▶ **Input for this task**
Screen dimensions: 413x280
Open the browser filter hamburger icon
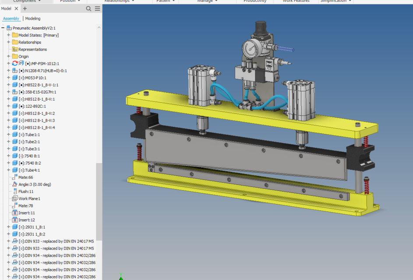97,8
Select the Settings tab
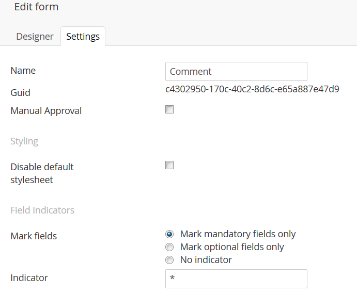This screenshot has width=357, height=295. pyautogui.click(x=83, y=37)
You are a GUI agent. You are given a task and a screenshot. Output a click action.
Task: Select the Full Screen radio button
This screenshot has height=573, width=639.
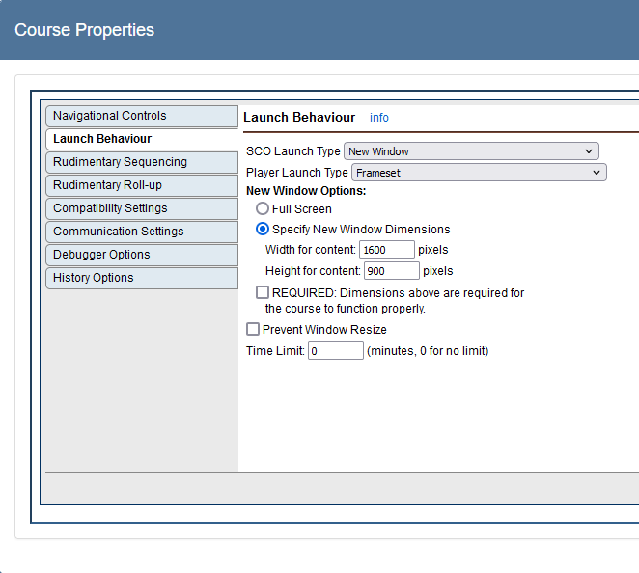[x=263, y=209]
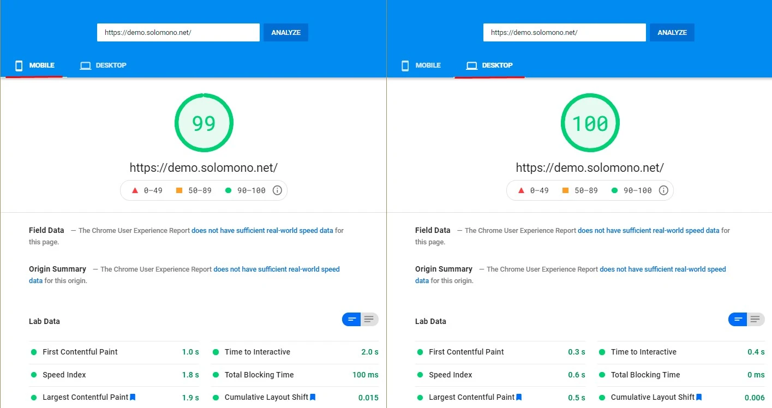Click the ANALYZE button on the left panel
The height and width of the screenshot is (408, 772).
[x=285, y=32]
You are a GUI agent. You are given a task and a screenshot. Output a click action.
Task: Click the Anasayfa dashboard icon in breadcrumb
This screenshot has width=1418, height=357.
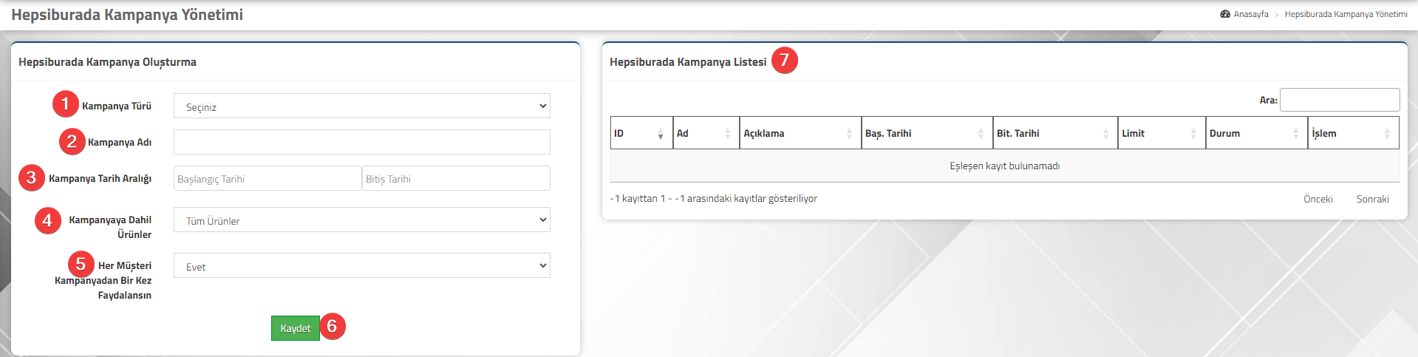click(x=1225, y=14)
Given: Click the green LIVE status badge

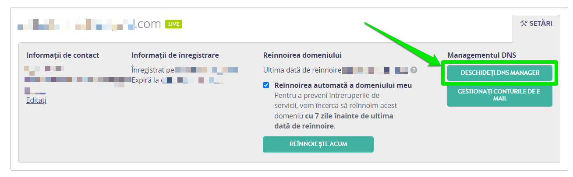Looking at the screenshot, I should point(173,24).
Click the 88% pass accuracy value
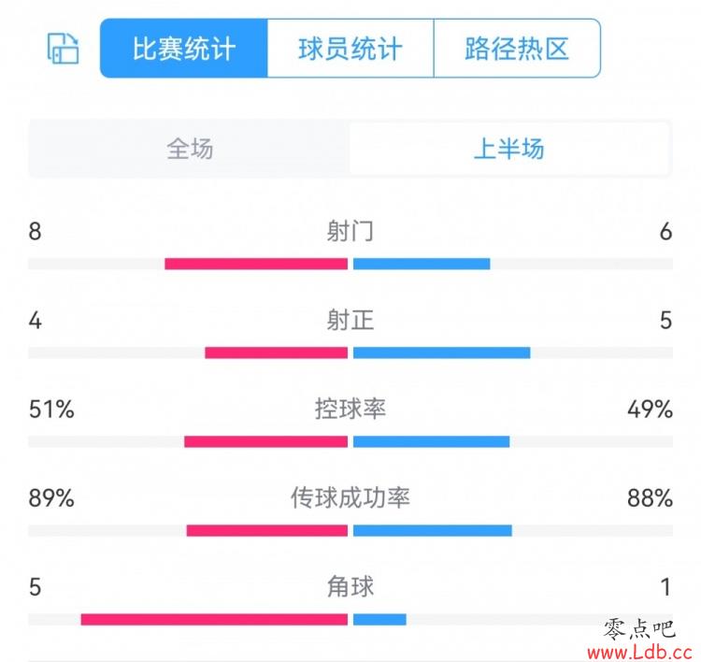 click(x=650, y=497)
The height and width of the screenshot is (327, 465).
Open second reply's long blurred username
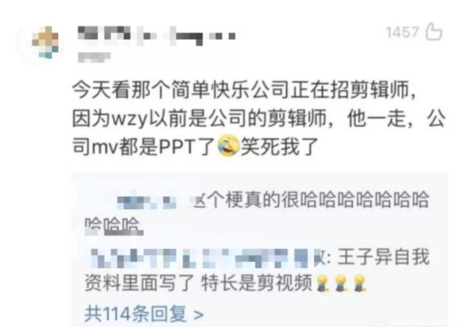point(202,258)
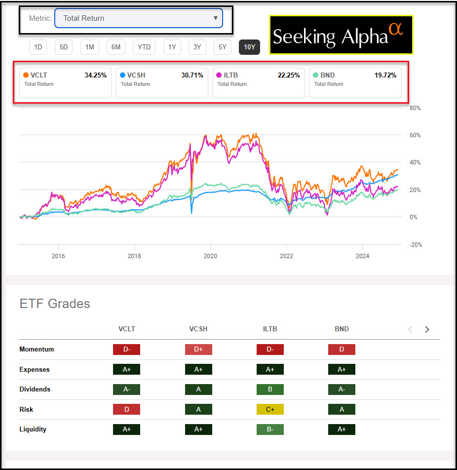Switch chart to 1M range
Screen dimensions: 457x470
(89, 47)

▶ **Requirements**
Print the records from the first line up to and including the line that contains "This screenshot has width=357, height=295.", and leave out the pictures.

▶ **Exercise solution**
Screen dimensions: 413x280
Open the browser filter hamburger icon
97,8
Select the Settings tab
This screenshot has width=357, height=295. pyautogui.click(x=83, y=37)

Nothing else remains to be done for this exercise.